Consigne:
Dans l'extrait sur le recueil Avant le chaos, relevez tous les noms placés entre parenthèses comme témoins du rétrécissement du monde.

Extrait du texte:
2009-11-19

 

Avant le chaos

Avant le déluge aurait été le titre médité à l'origine pour ce court recueil de nouvelles, ou du moins pour sa première version parue en 1945, plus légère de quatre nouvelles ajoutées dans la seconde édition en 1964. L'auteur natif du Québec, Alain Grandbois, avait hérité jeune d'une fortune considérable qui lui avait permis de voyager ensuite à sa guise autour du monde durant l'entre-deux-guerres. Le monde avait rétréci (ce dont témoignaient Albert Londres, Life et Tintin) et le narrateur de certaines nouvelles doit se défendre d'avoir la même conception du voyage que les clients d'American Express ou de l'agence Thomas Cook... Ce snobisme plus ou moins assumé précipitera d'ailleurs Grandbois dans des voyages un brin périlleux, mais qui le marqueront durablement et les nouvelles d'Avant le chaos témoignent de ses expériences d'un monde qu'un Québécois pouvait arpenter.

Données de l'exercice:
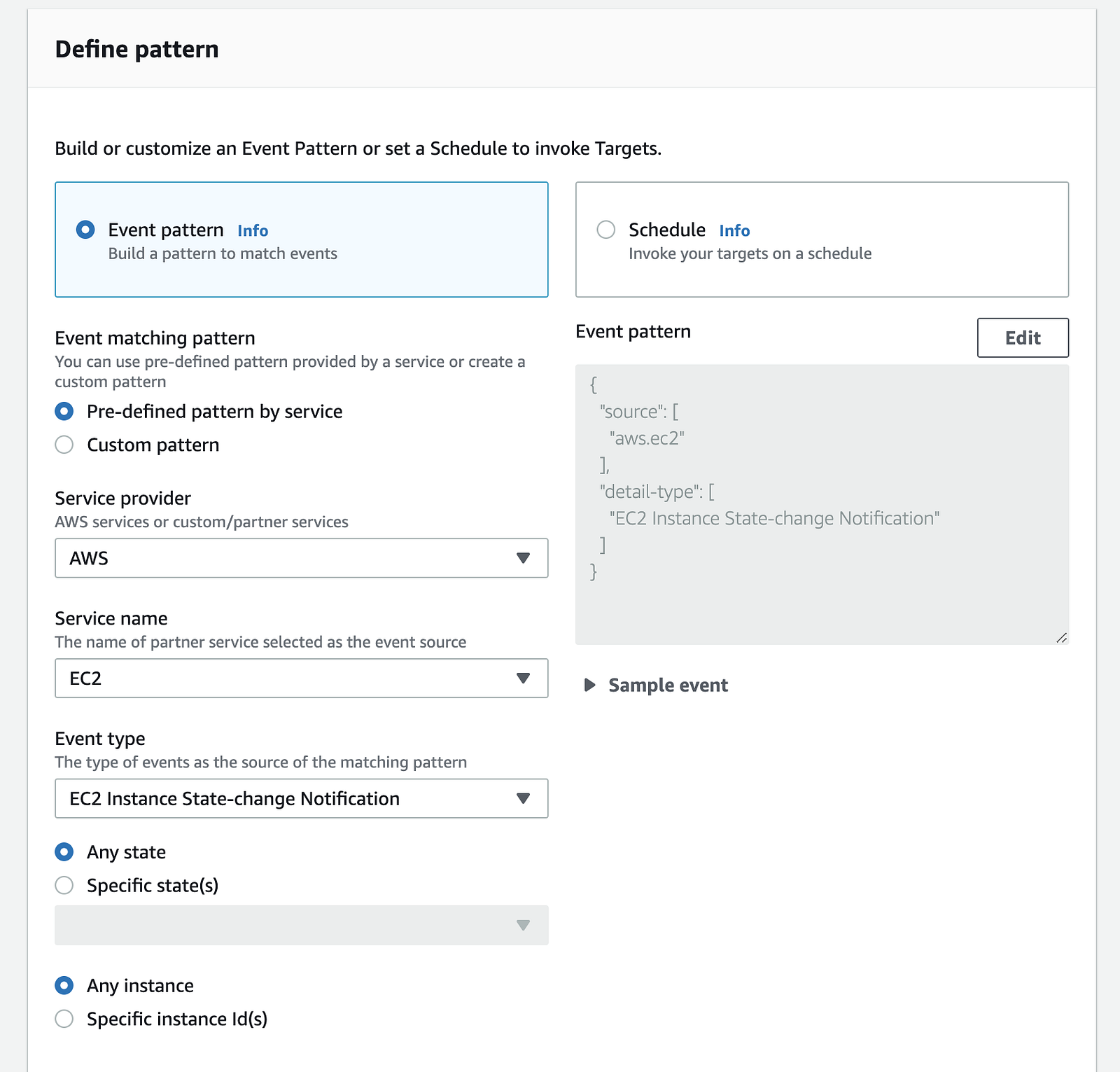Viewport: 1120px width, 1072px height.
Task: Select the Event pattern radio option
Action: [85, 230]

Corrigé rédigé:
Albert Londres, Life, Tintin.